▸ **TEXTO DADO**:
......

Mónica Barrientos, Alfredo García y Marvin Siliézar interpretan a los otros niños de la obra que no son sino el espectro del pasado. Al final del espectáculo descubrimos que la historia no se desarrolla en un tiempo lineal, sino que es el recuerdo que zigzaguea y emerge de la boca de los niños muertos una y otra vez, atormentando al sobreviviente. Los personajes de Lázaro, Marqués y Cucachica son los designados para cada actor, los textos se construyen a partir del diálogo picado que exige precisión para que la acción no se dilate y no caiga el ritmo de las escenas. Por otro lado, la escenificación les requiere un compromiso físico que imprime otro tipo de tiempo. Debo decir que técnicamente esta triada de actores no logra vertebrarse desde las exigencias del texto y la puesta en escena. En principio, asumen sus roles desde el adultocentrismo, desde la caricatura de la niñez que añoña el personaje, a excepción de Mónica que propone un niño con matices, con malicia, que reacciona ante las situaciones límites que va viviendo. Después, emerge cierta inseguridad al verbalizar los diálogos picados pues no se construye desde la escucha escénica sino a partir de la necesidad de soltar los textos. Fisuras que vienen de la relación entre la mirada del director y el trabajo del elenco.
Si bien, la cohesión de esta triada de actores tiene ciertas fisuras es meritorio señalar que al interactuar con la escenografía, diseño de Edwin Villanueva, sucede todo lo contrario. Cada actor está metido en unos recuadros de atrezo que unas veces son cama, otras sitio de refugio, otras materialización de escenas hilarantes o mecanismo visual de metáforas. El elenco se compenetra totalmente con los objetos escénicos. Esta escenografía es íntegramente funcional dentro de la obra e incluso permite verla como artefactos plásticos que se activan con la intervención de los actores. Esta relación entre el elenco y los elementos plásticos es uno de los grandes aciertos de la obra.

......

▸ **DATOS MOSTRADOS**:
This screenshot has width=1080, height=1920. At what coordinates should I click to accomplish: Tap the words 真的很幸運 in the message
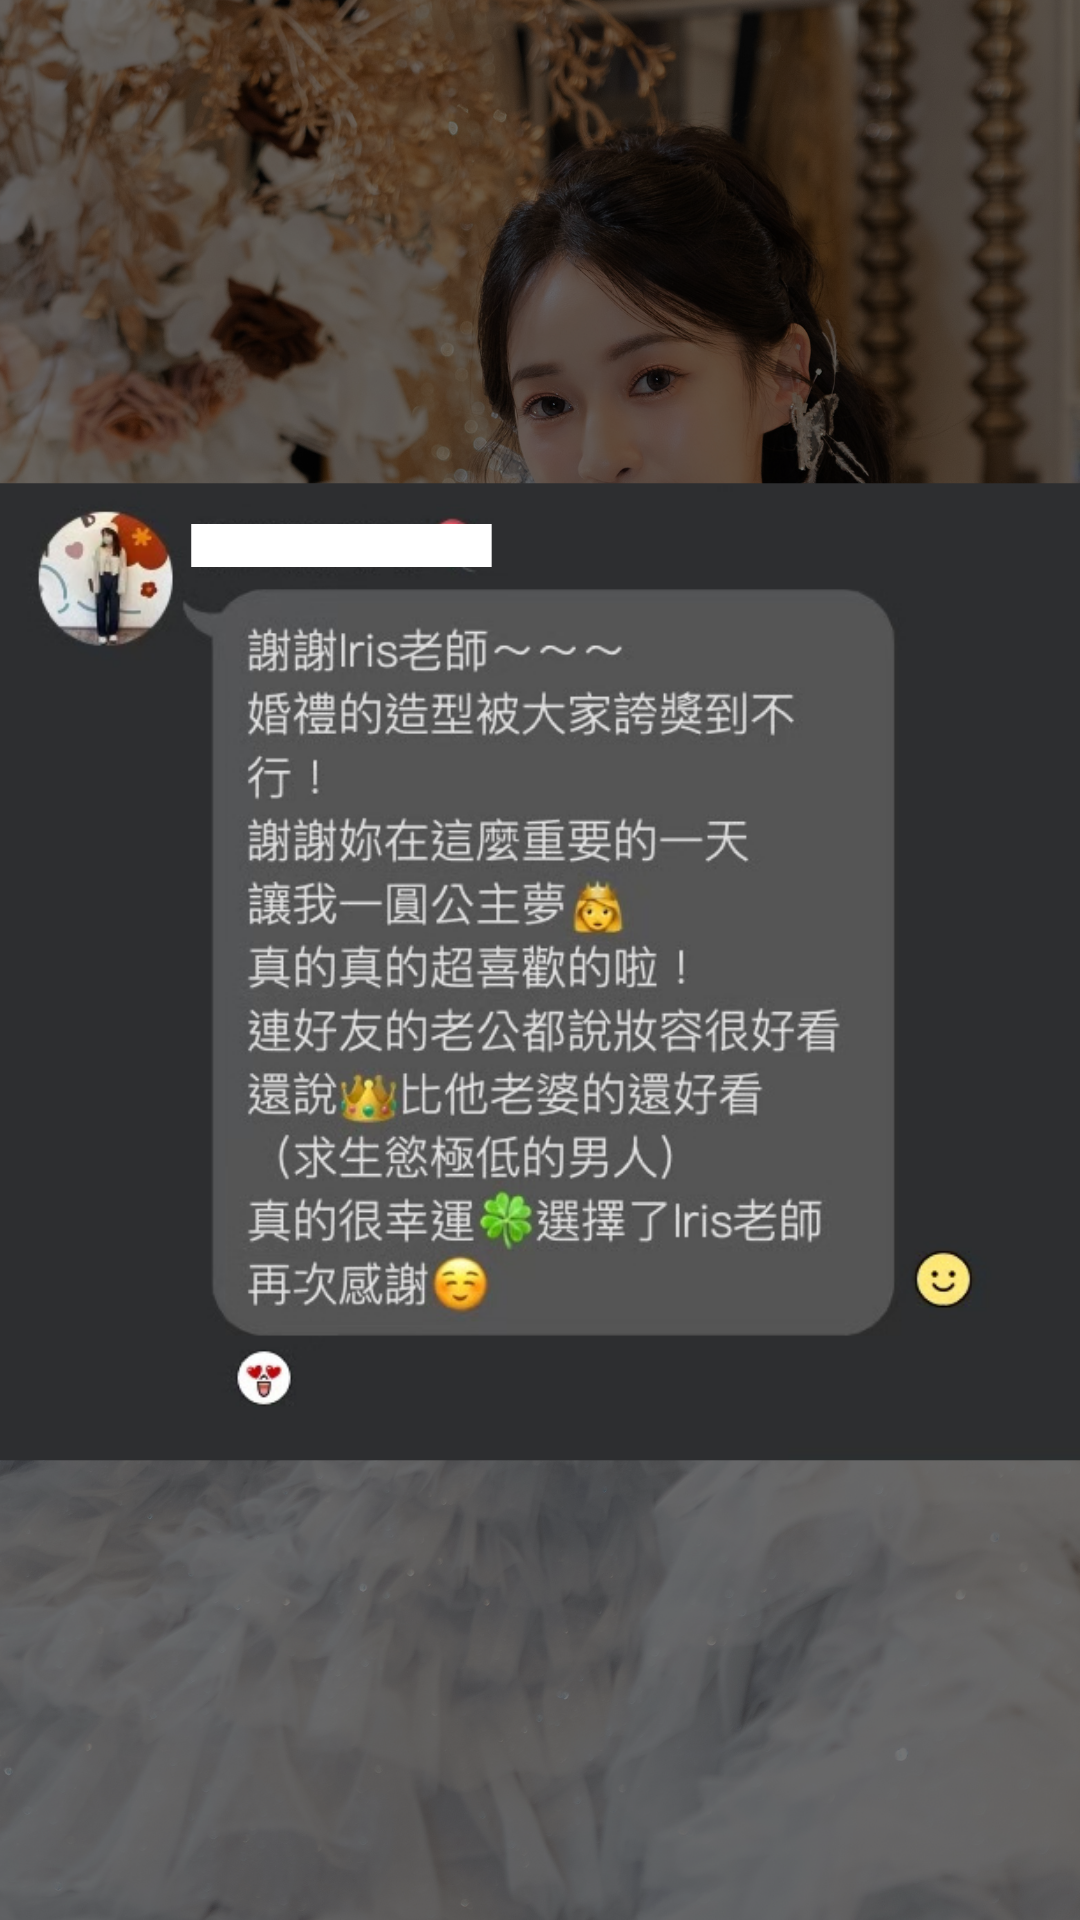(361, 1221)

......

▸ **CÓMO RESOLVERLA**: Reescribe, por favor, el fragmento de la reseña que empieza con "Si bien, la" y sigue hasta "de la obra.", cambiando "escenografía" por "ambientación". El material no tiene relación con la reseña.

▸ **TAREA RESUELTA**:
Si bien, la cohesión de esta triada de actores tiene ciertas fisuras es meritorio señalar que al interactuar con la ambientación, diseño de Edwin Villanueva, sucede todo lo contrario. Cada actor está metido en unos recuadros de atrezo que unas veces son cama, otras sitio de refugio, otras materialización de escenas hilarantes o mecanismo visual de metáforas. El elenco se compenetra totalmente con los objetos escénicos. Esta ambientación es íntegramente funcional dentro de la obra e incluso permite verla como artefactos plásticos que se activan con la intervención de los actores. Esta relación entre el elenco y los elementos plásticos es uno de los grandes aciertos de la obra.